### [Text shown]

◆ ◆ ◆ ◆ ◆ ◆ ◆

The following synonyms illustrate the relations that exist between neutral,
literary and colloquial words in the English language.

Colloquial Neutral Literary


Kid child infant
Daddy father parent
Teenager Boy (girl) Youth (maiden)
Go ahead begin, start commence
The literary vocabulary
• Common literary (literature, poetry, drama, etc.);
• Terms and learned words (language of science); psychology, equity, Chlorophyll, etc.
• Poetic words (produce an elevated effect; welkin=sky; to proceed =to go; devouring element =fire);
• Archaic words (a. obsolescent words-gradually passing out of general use: thee, thine, maketh; b. obsolete
words – have already gone out of use but still recognizable by the English-speaking community:
methinks=it seems to me, nay=no; c. archaic proper – are no longer used and recognized in modern English
(troth=faith, a losel=a worthless, lazy fellow).
• Barbarisms and foreignisms (words or foreign origin); alter ego, datum, etc.

◆ ◆ ◆ ◆ ◆ ◆ ◆

### [Data under study]
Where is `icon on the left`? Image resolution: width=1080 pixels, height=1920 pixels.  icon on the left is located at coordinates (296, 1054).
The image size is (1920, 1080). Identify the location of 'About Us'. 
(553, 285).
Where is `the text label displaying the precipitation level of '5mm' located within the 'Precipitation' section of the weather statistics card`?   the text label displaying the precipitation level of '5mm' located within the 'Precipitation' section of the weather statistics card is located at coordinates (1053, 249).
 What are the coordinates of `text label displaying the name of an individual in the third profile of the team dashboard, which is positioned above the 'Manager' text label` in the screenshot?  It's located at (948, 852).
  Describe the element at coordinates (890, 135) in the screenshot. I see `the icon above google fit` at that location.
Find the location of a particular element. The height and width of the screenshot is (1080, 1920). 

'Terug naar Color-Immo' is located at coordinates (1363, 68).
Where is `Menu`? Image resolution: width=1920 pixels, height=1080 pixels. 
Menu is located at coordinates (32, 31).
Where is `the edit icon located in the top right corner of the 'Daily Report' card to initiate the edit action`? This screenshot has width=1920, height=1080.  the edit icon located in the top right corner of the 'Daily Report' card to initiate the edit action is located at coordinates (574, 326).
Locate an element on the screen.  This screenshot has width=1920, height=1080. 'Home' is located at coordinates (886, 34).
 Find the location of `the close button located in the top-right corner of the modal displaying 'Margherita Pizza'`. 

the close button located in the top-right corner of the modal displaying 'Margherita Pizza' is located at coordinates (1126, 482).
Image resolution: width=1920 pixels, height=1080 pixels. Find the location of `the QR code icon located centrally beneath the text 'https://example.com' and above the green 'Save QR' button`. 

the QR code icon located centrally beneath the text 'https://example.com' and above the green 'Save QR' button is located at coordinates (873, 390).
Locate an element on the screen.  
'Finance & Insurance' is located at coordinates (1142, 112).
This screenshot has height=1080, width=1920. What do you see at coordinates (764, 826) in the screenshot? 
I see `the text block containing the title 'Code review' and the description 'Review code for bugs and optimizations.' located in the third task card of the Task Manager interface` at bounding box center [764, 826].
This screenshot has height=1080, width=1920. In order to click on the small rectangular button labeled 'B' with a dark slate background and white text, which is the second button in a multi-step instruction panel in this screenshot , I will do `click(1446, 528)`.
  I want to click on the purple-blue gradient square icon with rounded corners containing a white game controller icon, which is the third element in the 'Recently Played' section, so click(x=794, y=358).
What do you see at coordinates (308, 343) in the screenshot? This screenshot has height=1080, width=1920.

◆ ◆ ◆ ◆ ◆ ◆ ◆

### [Exercise instructions]
[a] Do these statements agree with the vocabulary notes above? Answer yes or no for each, quoting the words of the notes that decide it.
(i) Obsolete words can no longer be recognized by English speakers.
(ii) The notes give "welkin" as a poetic word meaning sky.
(iii) "Datum" is listed among the barbarisms and foreignisms.
[b] According to the vocabulary notes above, what does "losel" mean?
[c] Can you carry the vocabulary notes above forward from their last line?

### [Answer list]
[a]
(i) No: "have already gone out of use but still recognizable by the English-speaking community"
(ii) Yes: "welkin=sky"
(iii) Yes: "alter ego, datum, etc."

[b] A worthless, lazy fellow.

[c]
• Literary coinages=neologisms (including nonce-words and blends): anti-hero, to be wived; Unesco. E-mail,
browser.
The colloquial vocabulary falls into the following groups:

• Common colloquial (daddy, teenager, etc.);


• Slang - ​very informal words and expressions that are more common in spoken language,
especially used by a particular group of people, for example, children, criminals, soldiers,
etc. (bread-basket=stomach);
• Jargonisms (aim at preserving secrecy: grease=money; loaf=head)
• Professionalism – used by a group of people with the same profession (piper=decorates
pastry; block-buster-a bomb designed to destroy buildings);
• Dialectal words (phonetic peculiarities: volk=folk;
• Vulgar words (swear words: damn, bloody, to hell)
Which layer is it and which subgroup?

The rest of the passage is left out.